The Jaffree court decision gives us quite a lesson in U.S. history and constitutional law. It overturns popular myths about the First Amendment and explains what the First Amendment really means in terms of freedom of religion.
The Establishment Clause in the First Amendment had a dual purpose: (1) to guarantee to each individual that Congress would not impose a national religion, and (2) to guarantee to each state that it was free to define the relationship of the state and religion under its own state constitution and laws.
The “separation of church and state” myth has been carefully cultivated in recent years to make people believe that America was founded on the principle that religion should be totally separate from government. That is a falsification of history.
At the start of the American Revolution, nine of the colonies had established churches. Rhode Island and Virginia were the only states where all religious denominations were disestablished, but even those states acknowledged the Christian religion.
The establishment of specific Protestant religions by states was gradually abandoned, but the quasi-establishment of religion in general replaced it. Even at the start of the 20th century, no person who denied the existence of God could hold office in many states.
The Jaffree court carefully reviewed the historical record, including the Congressional chaplain system, the Federal money appropriated for the education of the Indians, and the Thanksgiving Day proclamations. The court concluded that it is abundantly clear” that the Founding Fathers and the authors of the First Amendment “never intended the Establishment Clause to erect an absolute wall of separation between the Federal Government and religion.”
Massive historical and constitutional research proves that Jefferson’s phrase “wall of separation” referred only to a “wall” that should prohibit action such as Federal laws establishing a national religion or prohibiting the free exercise of worship. All evidence indicates that Thomas Jefferson and James Madison, even though they led the fight in Virginia for the separation of church and state, both believed that the First Amendment only forbade the establishment of a religion by the national government, and also believed that the states were free to establish religions as they saw fit.
The famous “wall of separation” was actually put into Jefferson’s mouth by Justice Hugo Black in Everson v. Board of Education (1947). It took on a life of its own and this nonconstitutional “wall” grew higher and higher in subsequent Supreme Court opinions.

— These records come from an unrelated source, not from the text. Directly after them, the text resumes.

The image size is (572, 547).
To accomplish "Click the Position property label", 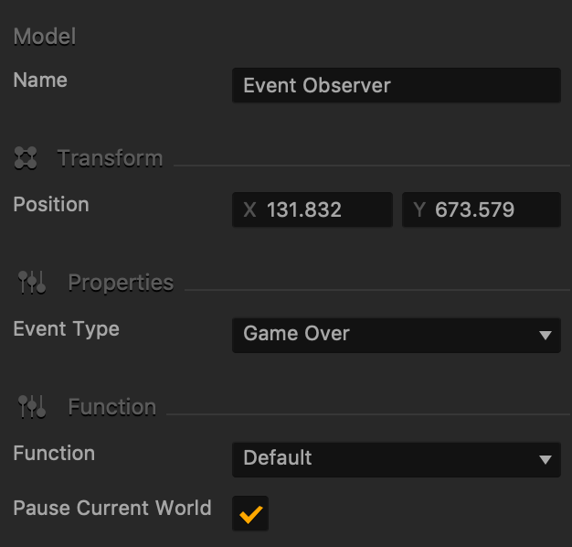I will click(51, 204).
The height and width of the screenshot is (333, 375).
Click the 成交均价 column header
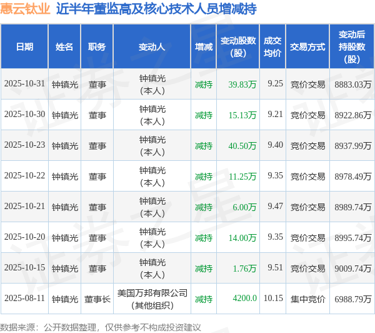pos(273,46)
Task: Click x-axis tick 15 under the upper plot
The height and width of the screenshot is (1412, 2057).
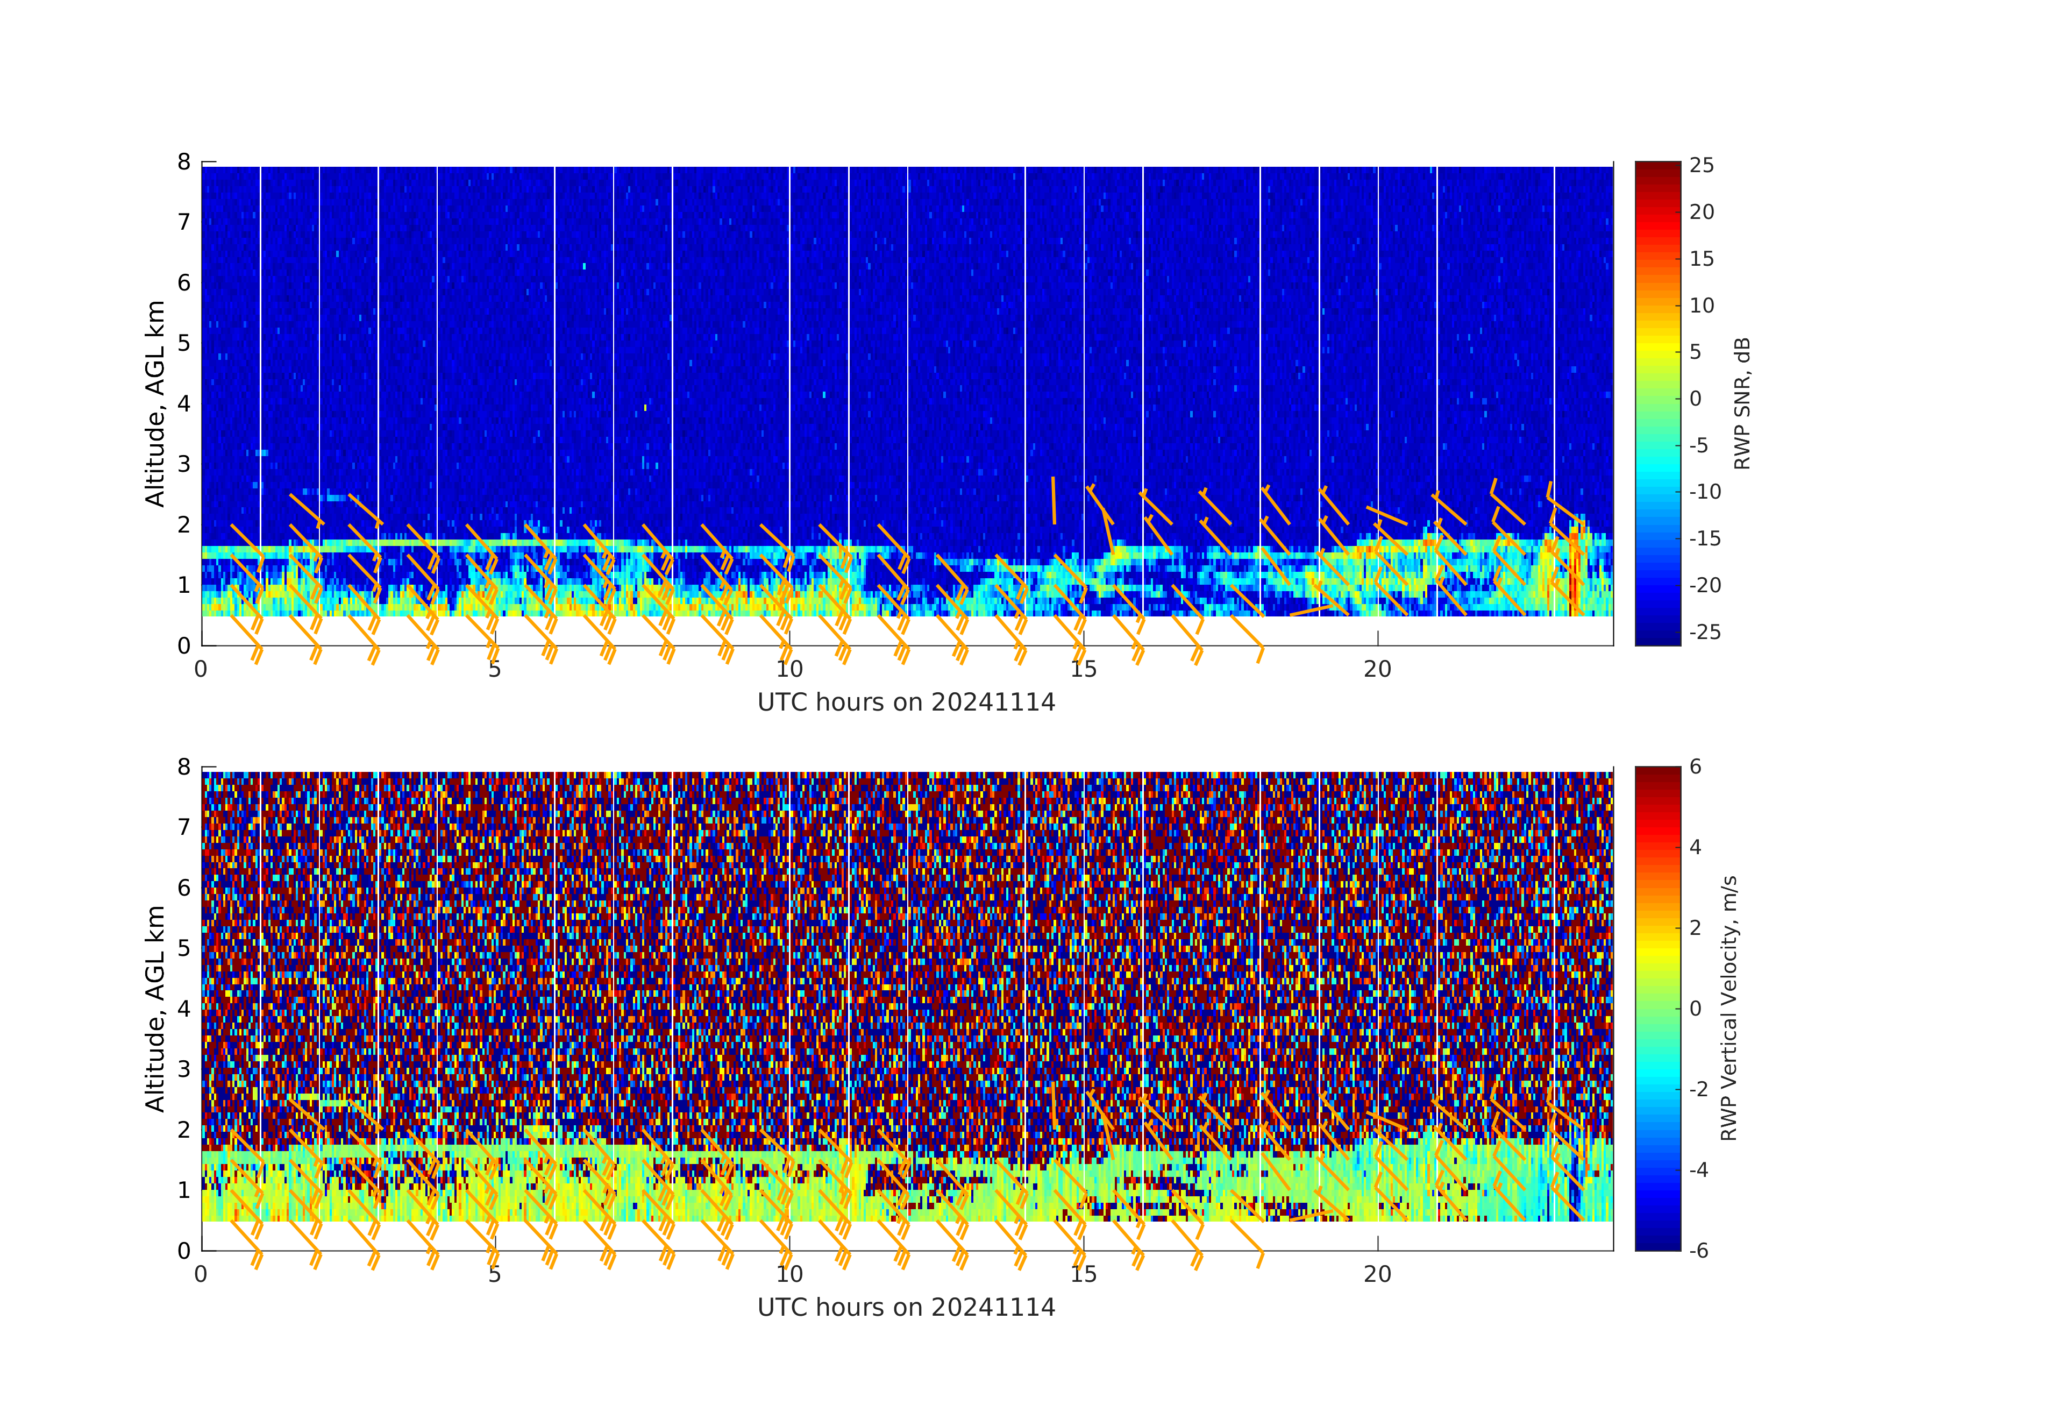Action: coord(1083,669)
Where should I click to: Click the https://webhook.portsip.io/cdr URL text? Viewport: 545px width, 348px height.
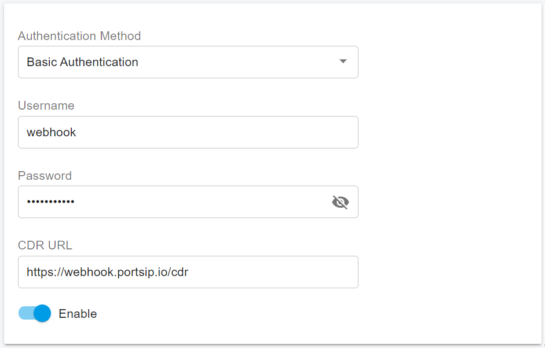108,272
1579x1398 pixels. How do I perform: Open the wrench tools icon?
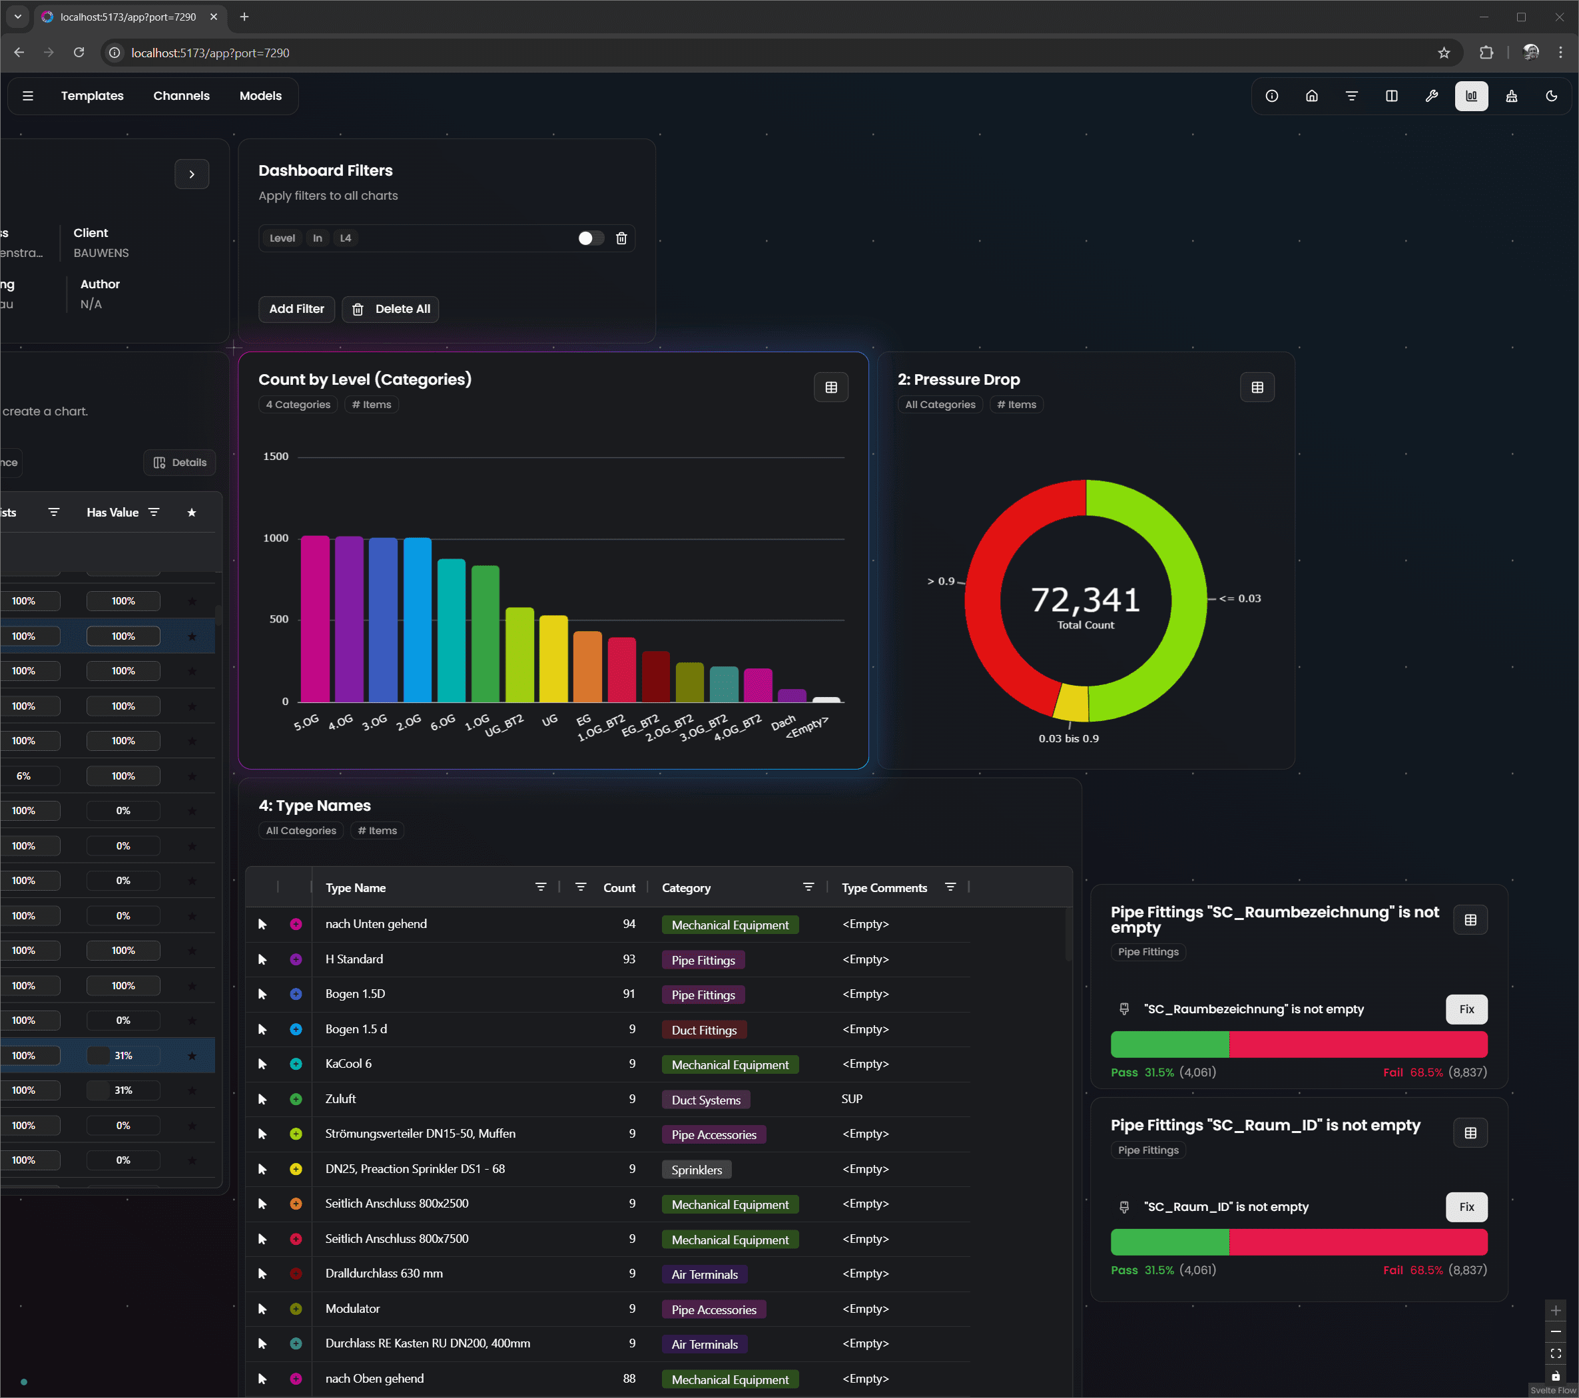tap(1431, 96)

The Jaffree court then tackled the oft-repeated argument that the First Amendment was made applicable to the states by the Fourteenth Amendment. This notion began with an assertion by Justice Black in Adamson v. California (1947).
The Jaffree court examined and summarized the extensive research by distinguished professors who had studied the Congressional debates on which Black based his notion.
They all concluded that Black had misread the debate on the Fourteenth Amendment, that it simply did not do what Black pretended it did.
The court reviewed scholarly papers, the Fourteenth Amendment ratification debates, and U.S. Supreme Court decisions in the years following the adoption of the Fourteenth Amendment. All the evidence shows that no legislature and no court believed that the Fourteenth Amendment incorporated the First Amendment against the states until Black invented this theory in 1947.
Another conclusive argument is the debate over the Blaine Amendment proposed in 1875. It would have specifically applied the First Amendment language to the states, but it was defeated.
The Jaffree v. James court concluded that the U.S. Supreme Court “has erred in its reading of history,” and that it really “amended the Constitution to the consternation of the republic.” A careful review of the legislative history of both the First and the Fourteenth Amendments, together with their plain language, leaves no doubt that those Amendments were not intended to forbid religious prayers in the schools which the states and their political subdivisions mandate.”